Likewise in the context of the sort of play I mentioned with reference to 4e D&D, and that @Thomas Shey elaborated on with reference to some other systems: what decision is being made before the "actual" one?
 

A foe does 20 damage to a character, the character has 10 hit points....what happens? Nothing. The rules don't matter when the character has plot armor. Why even bother with the rules if your playing this sort of game style?
What RPG are you talking about?

In D&D, depending on edition there are many different things that might happen when a PC with 10 hp suffers 20 hp of damage. My favourite version of D&D is 4e, and in that version the PC in question is knocked unconscious and has to make death saves.

Take two groups and run them through an adventure.
What do you mean by "running a group through an adventure", in this context? Are we assuming railroading by the GM? That all the scenes to be framed are known in advance?

The first is a group that agrees on no character death ever and the heroes always succeed.
As @Irlo posted, I don't know how these two things are related. I've never heard of a RPG in which the PCs always succeed, and I don't really know what you have in mind by that.

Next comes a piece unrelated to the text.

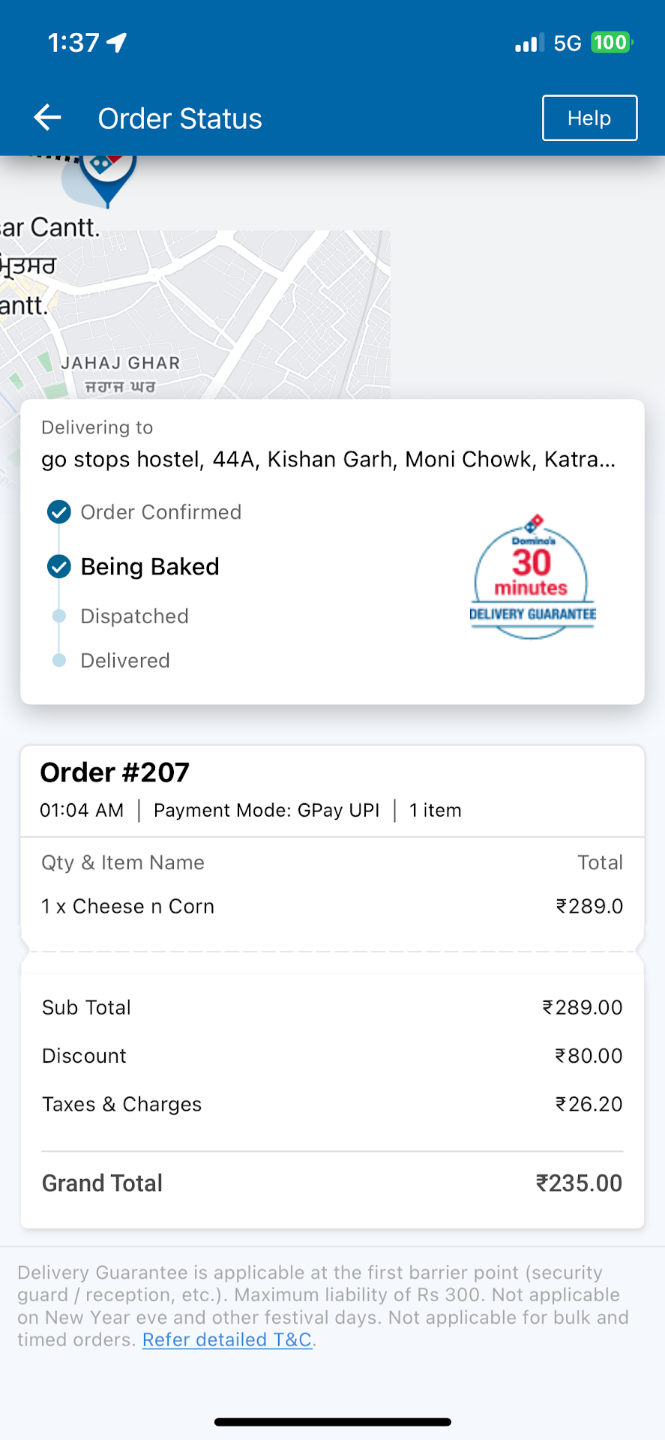
Task: Tap the Payment Mode GPay UPI text
Action: [266, 811]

I have played RPGs in which the default orientation is that PCs don't die - I'm thinking of MHRP, Prince Valiant (that I mentioned upthread), Cthulhu Dark (unless the PCs try to fight a shoggoth or similar creature), etc. These are not RPGs in which the PCs always succeed.

The second in my game: hard core hard fun unfair unbalanced anyone can die at the drop of a die anytime.
What RPG system are you talking about? I assume some version of D&D, played in a broadly 1980s-but-not-DL style.
 



A situation from my current game: the character didn't die, but during a combat did get perma-polymorphed into a giant ant with the brains and abilities of such...the poly couldn't be reversed without resources they're nowhere near being able to acquire, so for playability purposes the character might as well be dead.
I assume that it's obvious that it's not self-evident how this makes for good game play, or for better game play than the Prince Valiant sessions that I linked to upthread.

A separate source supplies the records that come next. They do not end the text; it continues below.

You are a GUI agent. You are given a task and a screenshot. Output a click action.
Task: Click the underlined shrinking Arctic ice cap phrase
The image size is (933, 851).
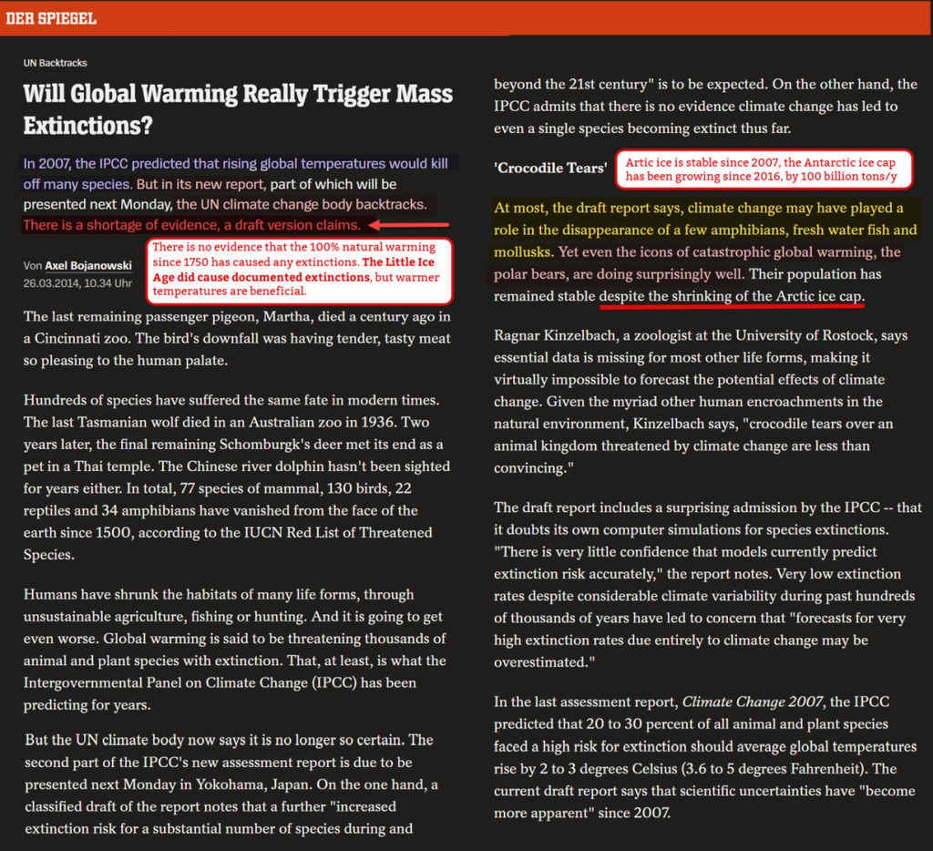(732, 296)
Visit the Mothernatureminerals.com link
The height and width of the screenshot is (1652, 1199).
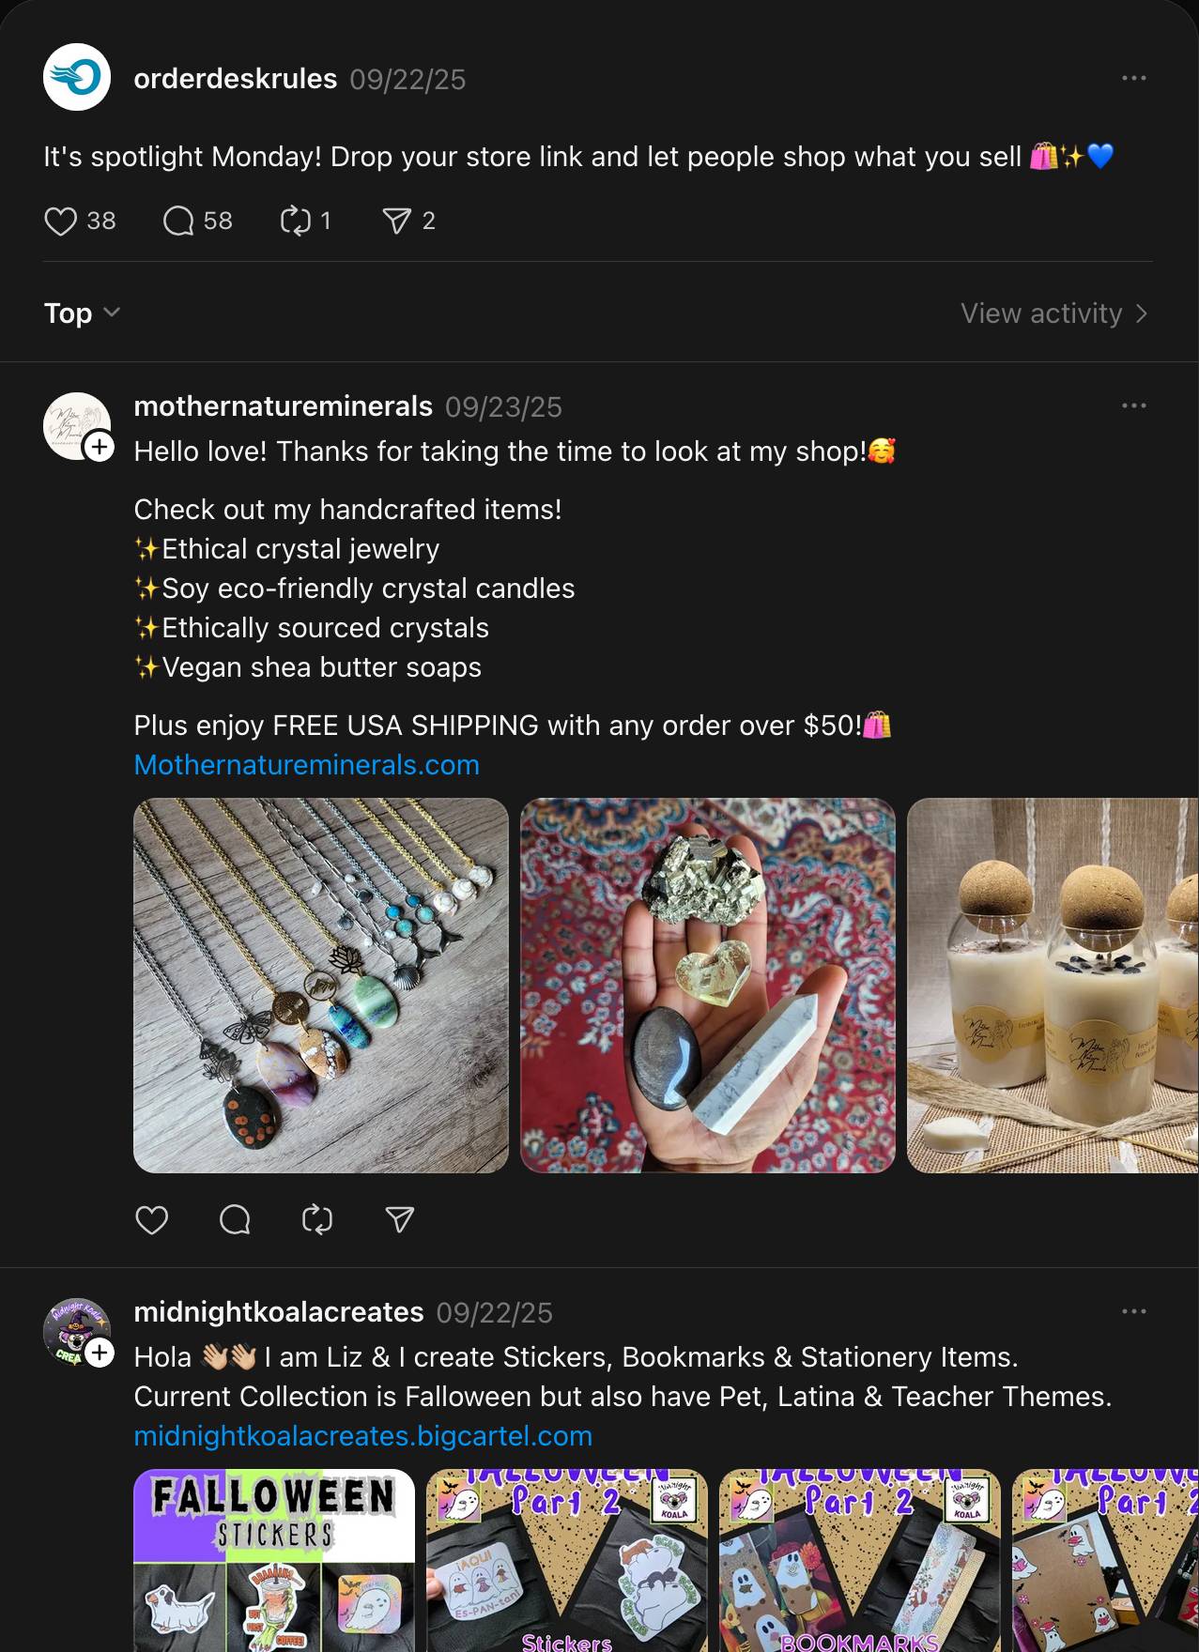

RPGs are games of shared fiction. In my experience, much of the excitement and emotional engagement comes from the content of that fiction. The possibility of the protagonist dying, or being turned into an ant, isn't the most exciting thing I can think of about a fiction. The possibility of losing my playing piece isn't the most exciting thing I can think of about in the context of participating in a game of shared fiction.
 


To me, the question is, "can the PCs suffer permanent/long-lasring, personal, detrimental effects (such as death) without their consent?". If they can't, quite frankly I'm not interested.
Does being banished from their hometown count? Or having their beloved killed? Or losing all their wealth and fame? These are all long-lasting personal detrimental effects that are part and parcel of the sorts of stories (fantasy and others) that inspire RPGs. D&D, as typically played, rarely puts these at stake. But many other RPGs do.
 

To me, the question is, "can the PCs suffer permanent/long-lasring, personal, detrimental effects (such as death) without their consent?". If they can't, quite frankly I'm not interested.
"Their" consent? I assume you mean the player's consent. In Fate, one can definitely have long-lasting, detrimental effects happen to one's character - Severe Consequences take quite a while to get rid of, and there's an optional rule to have them permanently alter the character that suffers them.

Death is not typically one of those effects, unless the table agrees on it ahead of time.